O Teatro Clube de Penamacor acolheu a 5ª edição das Jornadas de Religiosidade Popular, este fim-de-semana, dias 1 e 2 de maio. À semelhança de anos anteriores, o encontro reuniu investigadores portugueses e espanhóis, promovendo o diálogo em torno das práticas religiosas e culturais da raia ibérica.
Com enfoque nos cultos e romarias locais, a iniciativa tem como objetivo aprofundar o estudo da religiosidade popular e reforçar a importância da preservação da memória e da identidade cultural destas comunidades.
Durante o evento, foi, ainda, apresentada a 4ª edição da Revista de Religiosidade Popular e prestadas homenagens a Fernando Florêncio, professor de Antropologia da Universidade de Coimbra e membro da comissão científica das Jornadas, e a Diamantino Gonçalves, fotógrafo profissional.
Presente na mesa de abertura que marcou o arranque das jornadas, o Presidente da Câmara Municipal de Penamacor (CMP), José Miguel Oliveira, manifestou a sua satisfação com a relação e o respeito conquistados junto da prestigiada Universidade de Salamanca nesta área. “A relação e o respeito que o Município conseguiu granjear, fruto do trabalho desenvolvido junto da Academia de Salamanca, são absolutamente notáveis. Trata-se de uma ligação que devemos, claramente, reforçar e aprofundar. Penamacor, Salamanca e todos os territórios de ambos os lados da fronteira constituem a Raia; a barreira linguística, para quem aqui nasceu, praticamente não existe e partilhamos um forte sentido de identidade territorial. Estas iniciativas são fundamentais, pois aproximam dois povos, promovem o estudo das nossas tradições, dos nossos rituais e das nossas manifestações religiosas, reforçando, igualmente, as nossas relações”, afirmou.

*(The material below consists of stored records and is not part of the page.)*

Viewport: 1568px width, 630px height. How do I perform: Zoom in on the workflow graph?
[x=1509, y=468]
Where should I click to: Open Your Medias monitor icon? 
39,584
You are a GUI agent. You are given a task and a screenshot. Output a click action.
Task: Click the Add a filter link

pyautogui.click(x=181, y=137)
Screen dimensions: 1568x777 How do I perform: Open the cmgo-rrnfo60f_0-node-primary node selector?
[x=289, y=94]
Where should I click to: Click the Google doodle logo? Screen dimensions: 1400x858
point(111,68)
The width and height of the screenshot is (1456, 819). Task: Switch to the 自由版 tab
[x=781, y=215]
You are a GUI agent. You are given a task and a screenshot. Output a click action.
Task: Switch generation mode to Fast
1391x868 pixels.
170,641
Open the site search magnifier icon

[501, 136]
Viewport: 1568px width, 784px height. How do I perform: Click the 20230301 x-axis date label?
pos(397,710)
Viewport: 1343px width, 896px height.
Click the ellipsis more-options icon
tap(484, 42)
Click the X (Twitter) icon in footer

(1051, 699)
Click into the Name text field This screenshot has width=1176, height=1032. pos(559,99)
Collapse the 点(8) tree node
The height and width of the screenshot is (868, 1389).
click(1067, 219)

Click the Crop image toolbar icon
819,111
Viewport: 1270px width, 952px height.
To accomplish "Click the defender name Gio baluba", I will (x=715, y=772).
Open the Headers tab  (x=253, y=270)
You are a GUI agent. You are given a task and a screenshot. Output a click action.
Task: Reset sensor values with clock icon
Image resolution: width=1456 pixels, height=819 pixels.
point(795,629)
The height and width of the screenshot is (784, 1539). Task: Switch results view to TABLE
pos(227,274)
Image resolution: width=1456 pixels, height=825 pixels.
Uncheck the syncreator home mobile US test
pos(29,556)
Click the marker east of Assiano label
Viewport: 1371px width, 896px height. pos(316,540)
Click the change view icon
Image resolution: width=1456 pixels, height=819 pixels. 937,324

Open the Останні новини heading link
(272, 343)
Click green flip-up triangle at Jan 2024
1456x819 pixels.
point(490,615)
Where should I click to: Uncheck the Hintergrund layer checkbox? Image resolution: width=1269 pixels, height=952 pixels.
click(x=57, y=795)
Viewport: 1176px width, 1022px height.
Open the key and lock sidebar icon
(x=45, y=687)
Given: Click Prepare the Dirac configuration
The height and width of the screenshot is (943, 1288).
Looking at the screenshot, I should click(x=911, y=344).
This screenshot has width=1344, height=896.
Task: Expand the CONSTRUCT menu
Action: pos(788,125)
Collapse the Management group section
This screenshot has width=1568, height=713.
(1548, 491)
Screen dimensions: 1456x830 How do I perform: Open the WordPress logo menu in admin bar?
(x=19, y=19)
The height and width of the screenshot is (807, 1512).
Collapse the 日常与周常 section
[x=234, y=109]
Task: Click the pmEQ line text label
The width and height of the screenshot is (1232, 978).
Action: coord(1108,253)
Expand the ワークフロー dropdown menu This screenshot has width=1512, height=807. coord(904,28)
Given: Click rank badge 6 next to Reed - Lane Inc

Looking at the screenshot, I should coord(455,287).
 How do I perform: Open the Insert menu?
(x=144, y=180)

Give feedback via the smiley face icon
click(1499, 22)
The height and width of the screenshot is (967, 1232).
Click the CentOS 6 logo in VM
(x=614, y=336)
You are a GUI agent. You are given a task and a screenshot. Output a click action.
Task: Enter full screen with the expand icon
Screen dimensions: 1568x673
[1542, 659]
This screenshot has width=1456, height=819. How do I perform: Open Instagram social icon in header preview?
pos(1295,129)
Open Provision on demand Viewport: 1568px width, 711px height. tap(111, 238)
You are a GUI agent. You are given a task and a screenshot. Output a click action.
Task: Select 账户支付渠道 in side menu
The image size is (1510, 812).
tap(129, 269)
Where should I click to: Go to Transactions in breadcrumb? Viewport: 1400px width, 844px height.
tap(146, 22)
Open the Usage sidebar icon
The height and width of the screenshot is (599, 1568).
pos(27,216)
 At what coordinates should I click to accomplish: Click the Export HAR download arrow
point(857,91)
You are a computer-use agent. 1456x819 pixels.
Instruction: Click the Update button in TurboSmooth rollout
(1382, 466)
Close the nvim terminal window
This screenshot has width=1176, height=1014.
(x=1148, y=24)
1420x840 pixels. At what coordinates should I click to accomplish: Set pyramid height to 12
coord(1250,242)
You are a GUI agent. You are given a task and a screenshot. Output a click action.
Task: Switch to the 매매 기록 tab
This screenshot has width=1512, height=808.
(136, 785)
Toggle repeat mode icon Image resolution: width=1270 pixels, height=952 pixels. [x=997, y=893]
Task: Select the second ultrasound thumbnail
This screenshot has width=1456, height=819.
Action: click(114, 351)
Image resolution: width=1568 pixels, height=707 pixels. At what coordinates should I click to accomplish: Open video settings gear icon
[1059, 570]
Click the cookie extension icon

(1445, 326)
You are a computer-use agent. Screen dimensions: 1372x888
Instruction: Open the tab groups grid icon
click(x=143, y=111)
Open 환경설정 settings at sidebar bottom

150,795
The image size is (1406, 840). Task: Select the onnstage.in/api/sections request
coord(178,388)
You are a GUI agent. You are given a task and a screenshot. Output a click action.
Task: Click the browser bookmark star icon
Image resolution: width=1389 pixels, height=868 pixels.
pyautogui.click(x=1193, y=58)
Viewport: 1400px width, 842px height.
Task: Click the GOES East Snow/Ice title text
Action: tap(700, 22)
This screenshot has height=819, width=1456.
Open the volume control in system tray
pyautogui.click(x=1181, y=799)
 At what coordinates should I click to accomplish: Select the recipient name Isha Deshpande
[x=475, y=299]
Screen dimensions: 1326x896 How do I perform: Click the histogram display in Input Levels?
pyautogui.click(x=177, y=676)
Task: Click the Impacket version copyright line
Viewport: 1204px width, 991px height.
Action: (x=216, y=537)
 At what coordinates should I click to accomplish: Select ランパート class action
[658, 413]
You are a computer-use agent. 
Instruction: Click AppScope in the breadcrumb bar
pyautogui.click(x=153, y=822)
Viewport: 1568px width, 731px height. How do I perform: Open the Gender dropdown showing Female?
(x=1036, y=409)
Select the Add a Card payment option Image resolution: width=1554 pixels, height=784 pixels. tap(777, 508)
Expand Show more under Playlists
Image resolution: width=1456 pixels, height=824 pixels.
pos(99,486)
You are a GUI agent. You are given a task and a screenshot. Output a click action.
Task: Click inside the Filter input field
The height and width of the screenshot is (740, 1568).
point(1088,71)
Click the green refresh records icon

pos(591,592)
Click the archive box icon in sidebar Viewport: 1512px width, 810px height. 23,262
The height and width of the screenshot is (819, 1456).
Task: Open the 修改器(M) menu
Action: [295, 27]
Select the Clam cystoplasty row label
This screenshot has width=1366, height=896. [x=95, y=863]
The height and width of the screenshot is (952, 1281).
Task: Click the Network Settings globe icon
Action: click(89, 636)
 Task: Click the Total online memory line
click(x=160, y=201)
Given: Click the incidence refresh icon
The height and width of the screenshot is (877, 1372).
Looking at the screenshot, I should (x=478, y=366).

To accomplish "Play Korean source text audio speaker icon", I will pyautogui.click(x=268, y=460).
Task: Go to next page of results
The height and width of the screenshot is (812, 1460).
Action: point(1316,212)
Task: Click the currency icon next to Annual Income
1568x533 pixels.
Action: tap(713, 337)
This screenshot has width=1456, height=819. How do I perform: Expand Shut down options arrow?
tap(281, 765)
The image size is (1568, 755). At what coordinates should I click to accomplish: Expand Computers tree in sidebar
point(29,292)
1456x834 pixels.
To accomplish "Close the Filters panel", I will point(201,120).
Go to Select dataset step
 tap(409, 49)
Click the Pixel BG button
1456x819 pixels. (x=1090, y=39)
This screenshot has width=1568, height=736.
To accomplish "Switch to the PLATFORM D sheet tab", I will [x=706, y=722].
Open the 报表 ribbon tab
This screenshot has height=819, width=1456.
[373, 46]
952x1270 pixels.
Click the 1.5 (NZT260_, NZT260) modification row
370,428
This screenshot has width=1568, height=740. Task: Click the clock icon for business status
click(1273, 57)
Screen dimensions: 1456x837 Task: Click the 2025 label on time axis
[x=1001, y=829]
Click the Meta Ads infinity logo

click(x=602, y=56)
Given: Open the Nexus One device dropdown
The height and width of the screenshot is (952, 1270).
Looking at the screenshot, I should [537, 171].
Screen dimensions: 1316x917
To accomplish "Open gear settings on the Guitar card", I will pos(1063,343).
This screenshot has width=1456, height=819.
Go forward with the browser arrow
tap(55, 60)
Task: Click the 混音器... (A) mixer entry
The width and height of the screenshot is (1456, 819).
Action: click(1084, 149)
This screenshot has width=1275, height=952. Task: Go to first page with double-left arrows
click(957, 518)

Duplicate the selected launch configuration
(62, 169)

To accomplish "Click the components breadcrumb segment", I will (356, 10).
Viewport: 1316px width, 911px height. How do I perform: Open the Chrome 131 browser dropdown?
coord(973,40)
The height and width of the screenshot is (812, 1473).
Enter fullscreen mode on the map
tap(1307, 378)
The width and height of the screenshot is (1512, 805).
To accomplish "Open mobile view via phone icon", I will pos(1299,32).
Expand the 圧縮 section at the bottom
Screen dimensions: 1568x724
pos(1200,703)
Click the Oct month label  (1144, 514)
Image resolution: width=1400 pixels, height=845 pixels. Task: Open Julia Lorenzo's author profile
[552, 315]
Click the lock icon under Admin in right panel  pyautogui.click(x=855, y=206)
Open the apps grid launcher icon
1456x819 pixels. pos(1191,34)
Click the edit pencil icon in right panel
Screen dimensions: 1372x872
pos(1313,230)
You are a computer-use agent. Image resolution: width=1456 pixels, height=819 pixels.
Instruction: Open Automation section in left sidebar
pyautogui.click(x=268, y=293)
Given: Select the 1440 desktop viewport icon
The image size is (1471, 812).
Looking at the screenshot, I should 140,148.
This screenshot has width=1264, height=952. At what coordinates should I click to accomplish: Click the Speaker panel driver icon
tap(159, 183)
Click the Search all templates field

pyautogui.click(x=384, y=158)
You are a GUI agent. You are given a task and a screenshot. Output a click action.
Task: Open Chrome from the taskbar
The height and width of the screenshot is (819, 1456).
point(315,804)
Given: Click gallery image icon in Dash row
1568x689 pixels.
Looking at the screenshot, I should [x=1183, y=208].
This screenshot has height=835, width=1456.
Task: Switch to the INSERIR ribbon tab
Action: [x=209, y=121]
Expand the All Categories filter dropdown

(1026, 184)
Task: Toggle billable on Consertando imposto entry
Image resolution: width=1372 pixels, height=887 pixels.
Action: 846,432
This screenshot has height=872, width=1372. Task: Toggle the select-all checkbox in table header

A concluir, o autarca demonstrou ambição em ir mais longe. “Temos vindo a desenvolver um trabalho muito relevante associado à Senhora da Póvoa, que estamos agora a estender a outros Santuários Marianos. O objetivo passa por criar uma rota turística em torno destes santuários e desta dimensão religiosa. Felicito todos os envolvidos, que tornaram possível alcançar esta quinta edição e a quarta publicação da revista. A partir do dia 1 de junho, enfrentamos ainda o desafio de manter todos os nossos monumentos abertos ao longo de todo o ano. Queremos criar valor e dar a conhecer o que fomos, o que somos e aquilo que poderemos vir a ser”, concluiu.
Esta iniciativa foi organizada pelo Município de Penamacor, através do Museu Municipal, em parceria com a Universidade de Salamanca e o Instituto de Investigações Antropológicas de Castela e Leão.